Очевидно, некоторым людям непостижимым образом предначертан определенный путь, и, как бы они ни старались, сознательно или безотчетно, с него сойти, судьба постоянно возвращает их обратно. Это относится и к моим тибетским странствиям.
Вернувшись на Восток в 1911 году, я намеревалась снова задержаться в Индии и посетить Бирму, рассчитывая, что моя поездка будет продолжаться примерно полтора года. Однако я прожила в Азии четырнадцать лет, проведя большую часть этого срока на тибетской территории, где и не думала оказаться. Вновь уехав из Франции в 1936 году, я собиралась главным образом заняться исследованиями древнего даосизма. Между тем, по странному стечению обстоятельств, уже в первые недели пребывания в Пекине я познакомилась с несколькими тибетскими ламами, временно находившимися в Китае. В Пекине также жил один человек, являвшийся доверенным лицом таши-ламы;{43}[24] именно он помог ему бежать из Тибета.
Я встречалась с ним в Шигацзе, во дворце таши-ламы, двадцатью годами раньше. И вот я снова оказалась в тибетской среде. И все же я не предполагала тогда, что из-за войны, которая разразится в Китае, мне придется вернуться в Тибет; поэтому я старалась как можно плодотворнее использовать это общение.
Среди лам, обитавших в Пекине, был один геше{44} родом из Батана, расположенного в области Кам{45}. На протяжении четверти века он изучал тибетскую духовную литературу в большом монастыре Дрепунге{46}, неподалеку от Лхасы, и одним из первых получил ученую степень «геше», примерно соответствующую степени доктора философии в западных странах.
Мы — геше, Ионгден и я — договорились собираться трижды в неделю, чтобы читать тибетские тексты и обсуждать их значение. То были дивные занятия!

Задания для выполнения:
(a) Продублируйте фрагмент отрывка о тибетских странствиях, начиная со слов «Очевидно, некоторым людям» и далее вплоть до слов «моим тибетским странствиям.».
(b) Продолжите повествование о тибетских странствиях, начав сразу после его последнего предложения.
Данные здесь никакой роли не играют.

Фрагмент данных:
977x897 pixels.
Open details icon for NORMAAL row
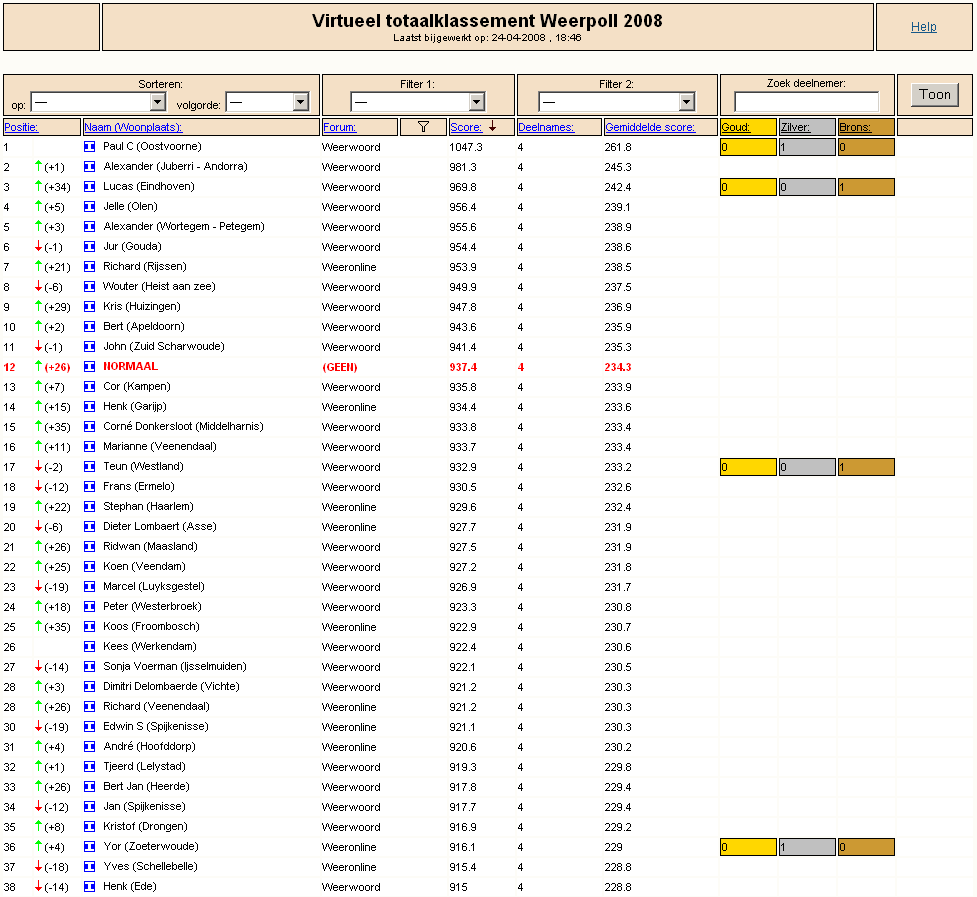[x=90, y=367]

Ответы к заданиям:
(a)
Очевидно, некоторым людям непостижимым образом предначертан определенный путь, и, как бы они ни старались, сознательно или безотчетно, с него сойти, судьба постоянно возвращает их обратно. Это относится и к моим тибетским странствиям.

(b)
Ученые диспуты сопровождаются в Тибете множеством традиционных восклицаний и движений, придающих этим спорам, когда они становятся особенно горячими, сходство с балетом. Соперники поочередно подходят друг к другу и отходят назад, топают ногами и хлопают в ладоши, засучивают рукава своей монашеской тоги, подобно нашим адвокатам, когда они принимаются за дело, а также рисуются с неподражаемым величием. Мой «геше» и некоторые из его собратьев, присоединившихся к нам один за другим, привыкли прибегать к подобной гимнастике, когда они начинали обмениваться вопросами, ответами и доводами, используемыми в буддийских университетах. Комната, где я принимала своих гостей, вскоре становилась слишком тесной для их размашистых движений, и, разбушевавшись, с криками, переходящими в рев, они выплескивали свои познания на веранду, а оттуда во двор.
Мои очень образованные друзья были крепкого сложения, высокого роста, со смуглыми лицами и блестящими черными глазами. Их облик не вызывал доверия, а скорее внушал страх. Шум, который они поднимали, возбуждал любопытство моих соседей. Над стенами, окружавшими двор, появлялись головы, но, завидев невообразимый танец верзил, тотчас же исчезали. Полицейский, стоявший на посту в конце улицы, также забеспокоился, часто наблюдая, как ко мне приходят невозмутимые великаны в темно-красных тогах. Чтобы выяснить, кто эти подозрительные люди, ко мне были спешно посланы сыщики. В ту пору Китай уже был охвачен манией подозрительности. Столкнувшись на пороге с решительным отпором в виде слов: «Я не понимаю китайского языка», полицейские перекинулись на владельца моего дома, жившего по соседству. Этот человек преподавал геологию в университете и учился за границей. Он сообщил сыщикам, что его квартирантка, жившая в Тибете, общалась с тибетцами и запросто принимала их у себя. Объяснение было правдоподобным, но почему эти визиты заканчивались столь чудовищно шумными забавами? Почтенный профессор ничего не знал, и я не сочла нужным ставить его в известность. В конце концов, его перестали допрашивать, но в течение всего времени, пока я жила здесь, полицейский дежурил у моей двери.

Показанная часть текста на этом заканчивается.